Conical Intersections in Physics: An Introduction to Synthetic Gauge Theories (Lecture Notes in Physics (965))

This concise book introduces and discusses the basic theory of conical intersections with applications in atomic, molecular and condensed matter physics.
Conical intersections are linked to the energy of quantum systems. They can occur in any physical system characterized by both slow and fast degrees of freedom - such as e.g. the fast electrons and slow nuclei of a vibrating and rotating molecule - and are important when studying the evolution of quantum systems controlled by classical parameters. Furthermore, they play a relevant role for understanding the topological properties of condensed matter systems.
Conical intersections are associated with many interesting features, such as a breakdown of the Born-Oppenheimer approximation and the appearance of nontrivial artificial gauge structures, similar to the Aharonov-Bohm effect.
Some applications presented in this book include
- Molecular Systems: some molecules in nonlinear nuclear configurations undergo Jahn-Teller distortions under which the molecule lower their symmetry if the electronic states belong to a degenerate irreducible representation of the molecular point group.

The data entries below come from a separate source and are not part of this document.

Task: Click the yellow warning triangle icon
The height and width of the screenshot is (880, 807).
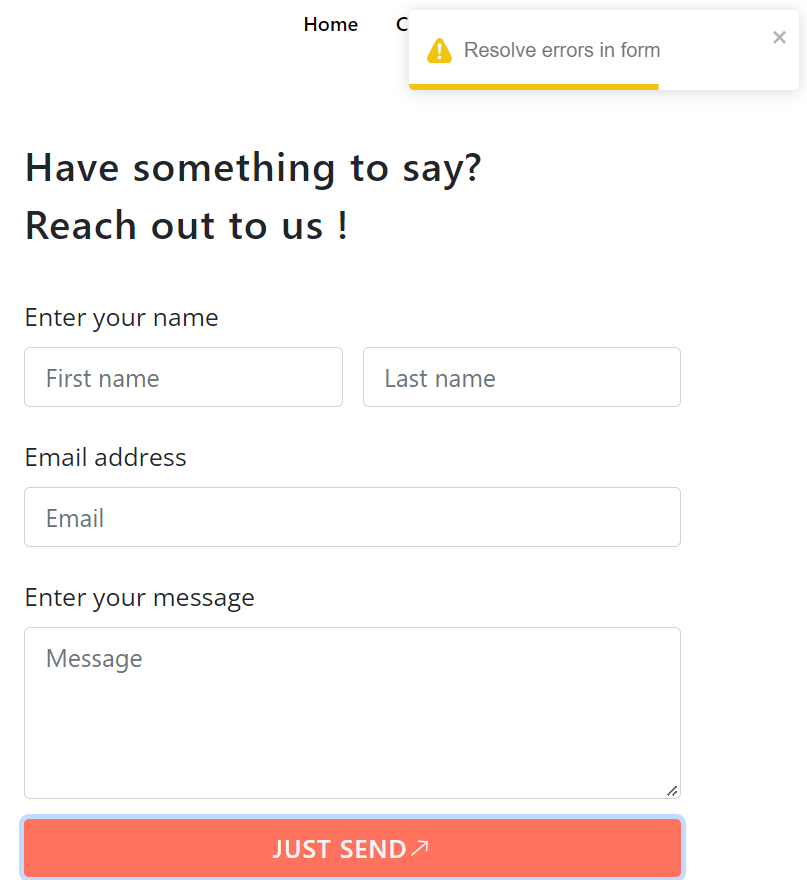Action: (440, 50)
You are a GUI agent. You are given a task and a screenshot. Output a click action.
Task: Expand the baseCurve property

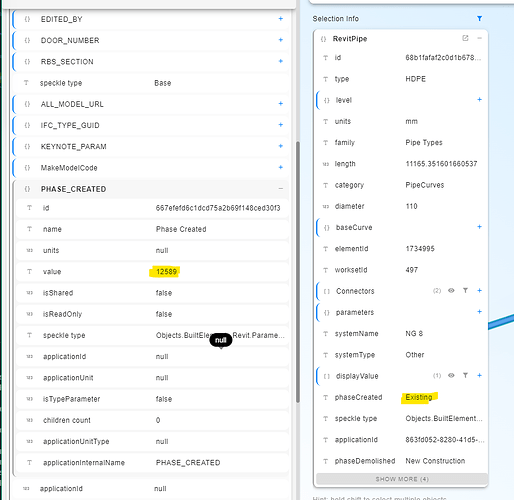tap(479, 227)
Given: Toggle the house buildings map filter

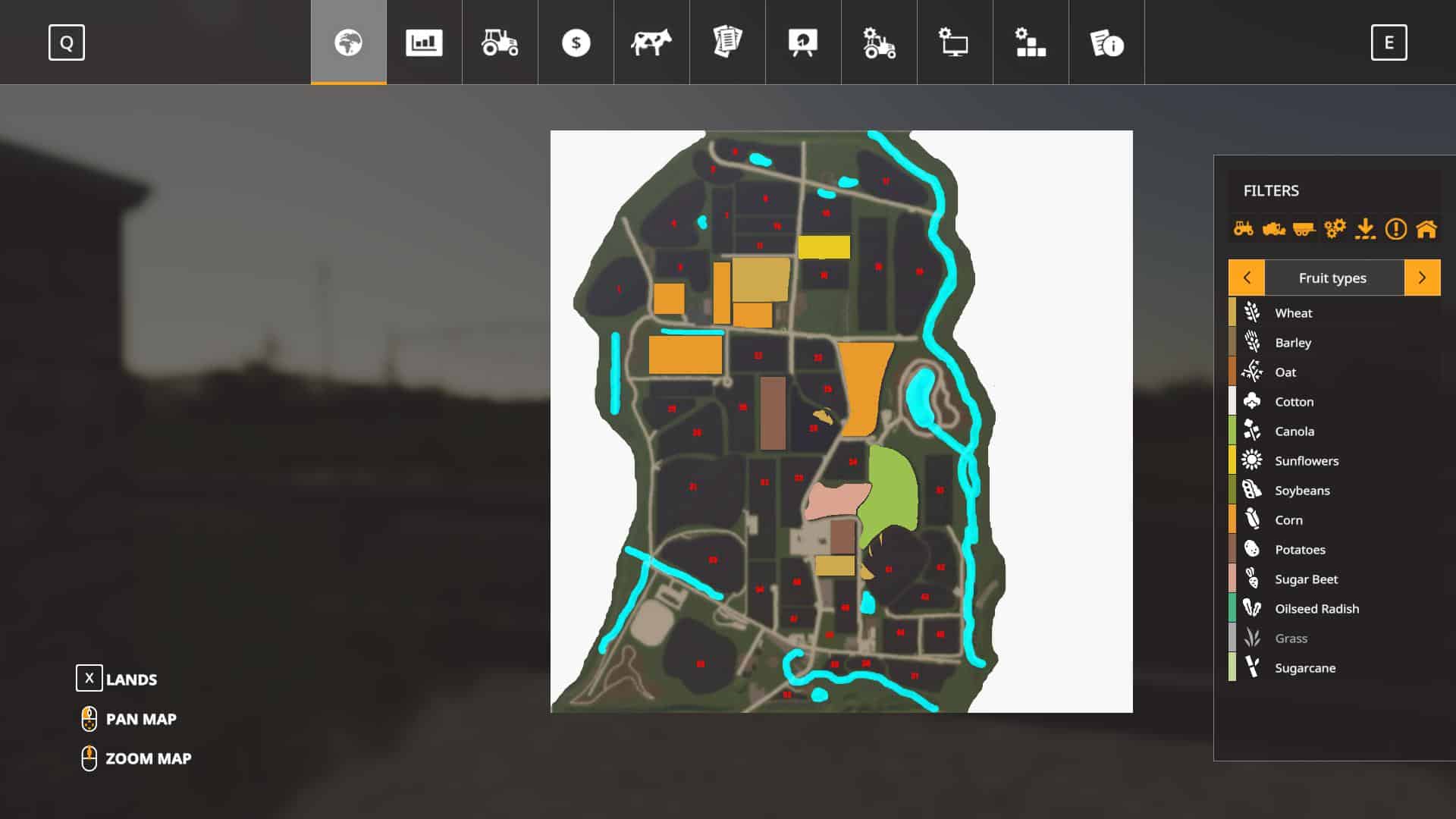Looking at the screenshot, I should tap(1426, 228).
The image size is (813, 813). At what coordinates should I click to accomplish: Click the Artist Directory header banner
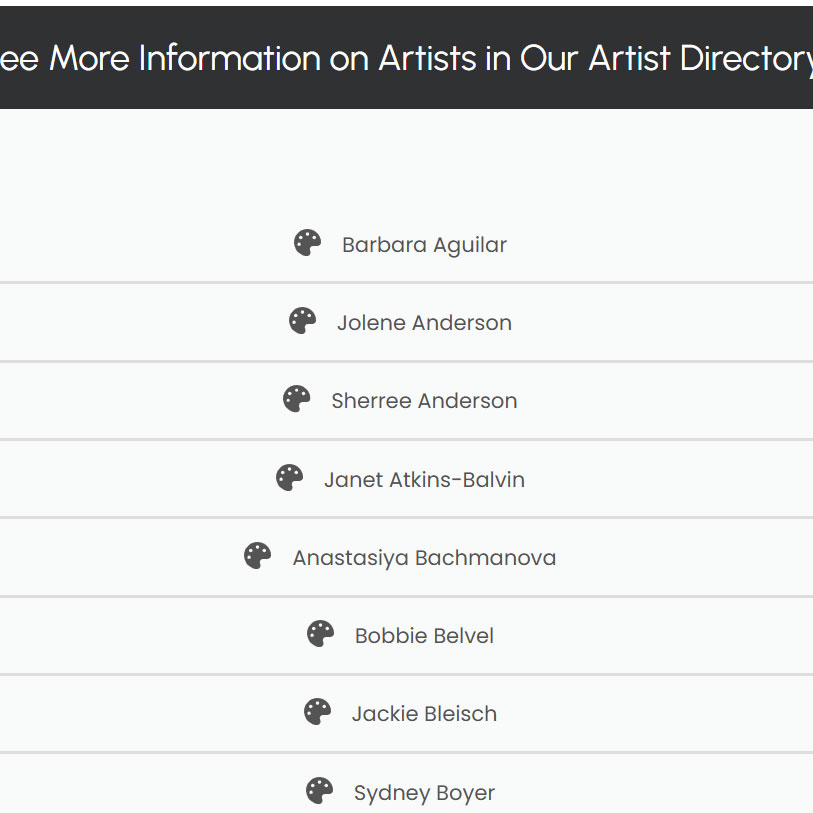406,57
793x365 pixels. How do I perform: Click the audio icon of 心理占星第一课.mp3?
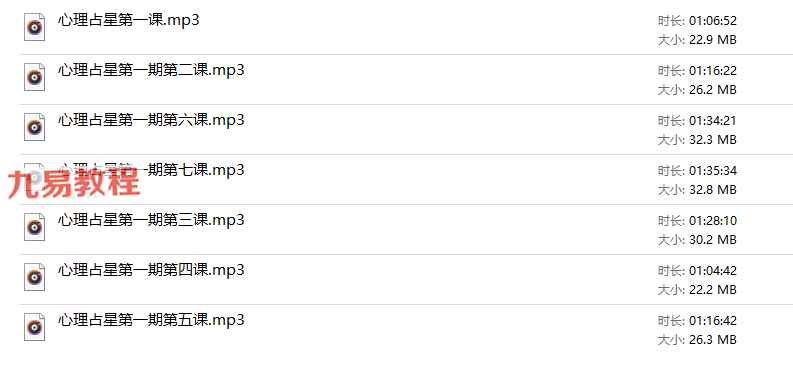(34, 27)
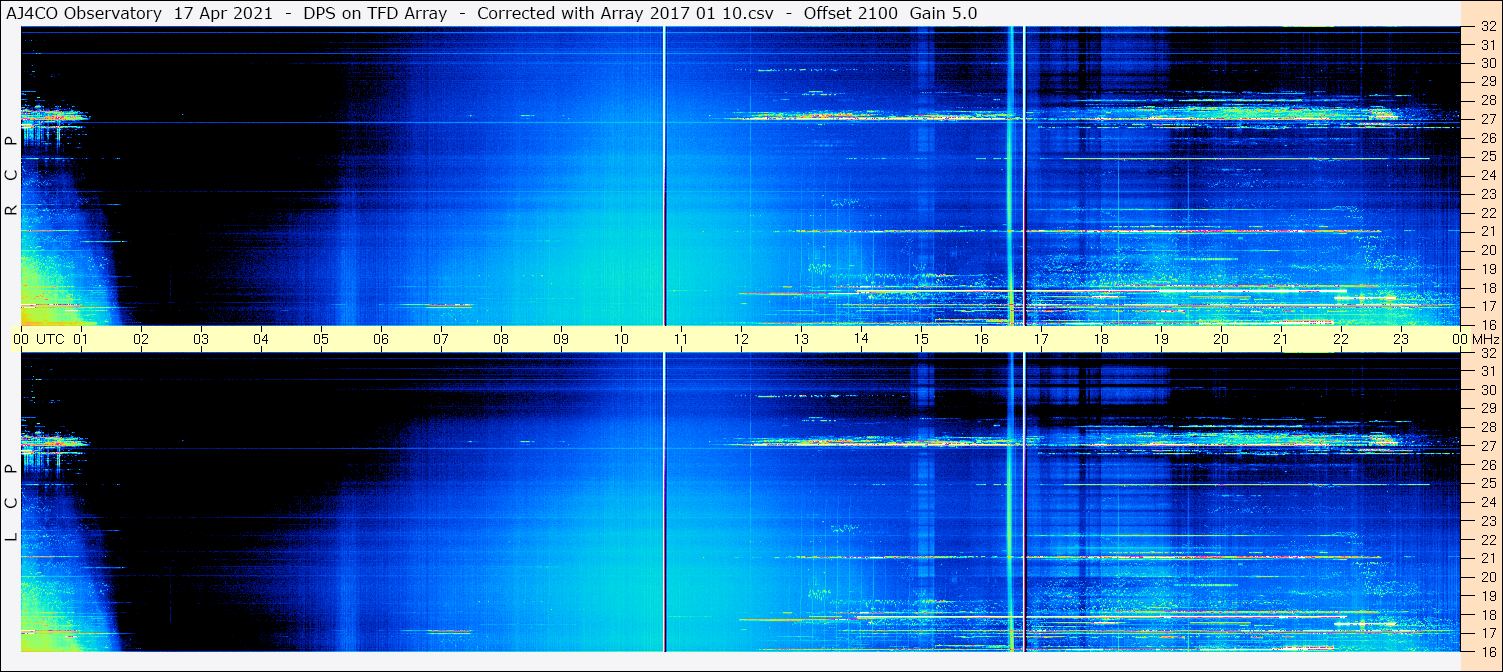Click the 25 MHz tick on lower frequency scale
The width and height of the screenshot is (1503, 672).
coord(1487,483)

- Solid State Physics: different types of Berry phases associated with conical intersections can be used to detect topologically nontrivial states of matter, such as topological insulators, Weyl semi-metals, as well as Majorana fermions in superconductors.
- Cold Atoms: the motion of cold atoms in slowly varying inhomogeneous laser fields is governed by artificial gauge fields that arise when averaging over the fast internal degrees of freedom of the atoms. These gauge fields can be Abelian or non-Abelian, which opens up the possibility to create analogs to various relativistic effects at low speed.